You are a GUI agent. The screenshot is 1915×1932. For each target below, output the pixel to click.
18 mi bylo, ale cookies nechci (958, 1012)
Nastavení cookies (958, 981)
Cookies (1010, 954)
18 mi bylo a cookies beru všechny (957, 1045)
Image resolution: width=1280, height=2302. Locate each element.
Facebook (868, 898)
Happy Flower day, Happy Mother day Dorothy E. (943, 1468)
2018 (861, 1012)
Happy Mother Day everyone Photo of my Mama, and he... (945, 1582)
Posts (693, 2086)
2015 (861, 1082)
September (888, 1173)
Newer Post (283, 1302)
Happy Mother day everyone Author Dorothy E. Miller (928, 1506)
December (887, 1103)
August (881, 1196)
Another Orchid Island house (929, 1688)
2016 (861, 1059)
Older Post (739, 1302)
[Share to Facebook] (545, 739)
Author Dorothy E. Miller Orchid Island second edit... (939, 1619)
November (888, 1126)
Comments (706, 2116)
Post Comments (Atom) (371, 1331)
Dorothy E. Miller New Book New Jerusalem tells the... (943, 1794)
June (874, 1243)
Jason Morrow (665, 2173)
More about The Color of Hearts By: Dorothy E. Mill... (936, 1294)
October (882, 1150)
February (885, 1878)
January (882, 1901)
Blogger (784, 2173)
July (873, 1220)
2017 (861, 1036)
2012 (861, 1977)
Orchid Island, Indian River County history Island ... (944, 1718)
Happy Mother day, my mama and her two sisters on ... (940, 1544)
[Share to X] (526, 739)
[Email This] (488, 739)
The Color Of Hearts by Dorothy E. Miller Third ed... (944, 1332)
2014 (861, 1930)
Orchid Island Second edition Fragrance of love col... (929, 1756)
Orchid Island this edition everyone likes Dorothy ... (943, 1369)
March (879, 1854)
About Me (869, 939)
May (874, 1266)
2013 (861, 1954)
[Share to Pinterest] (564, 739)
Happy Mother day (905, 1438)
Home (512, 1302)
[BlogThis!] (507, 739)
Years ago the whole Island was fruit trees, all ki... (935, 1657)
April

+++++

» PROBLEM TO WORK ON
From the line containing "Jason Morrow (665, 2173)" to the last line of the records above, please write out every line exactly and add nothing.

» REPLY TO THE TASK
Jason Morrow (665, 2173)
More about The Color of Hearts By: Dorothy E. Mill... (936, 1294)
October (882, 1150)
February (885, 1878)
January (882, 1901)
Blogger (784, 2173)
July (873, 1220)
2017 (861, 1036)
2012 (861, 1977)
Orchid Island, Indian River County history Island ... (944, 1718)
Happy Mother day, my mama and her two sisters on ... (940, 1544)
[Share to X] (526, 739)
[Email This] (488, 739)
The Color Of Hearts by Dorothy E. Miller Third ed... (944, 1332)
2014 (861, 1930)
Orchid Island Second edition Fragrance of love col... (929, 1756)
Orchid Island this edition everyone likes Dorothy ... (943, 1369)
March (879, 1854)
About Me (869, 939)
May (874, 1266)
2013 (861, 1954)
[Share to Pinterest] (564, 739)
Happy Mother day (905, 1438)
Home (512, 1302)
[BlogThis!] (507, 739)
Years ago the whole Island was fruit trees, all ki... (935, 1657)
April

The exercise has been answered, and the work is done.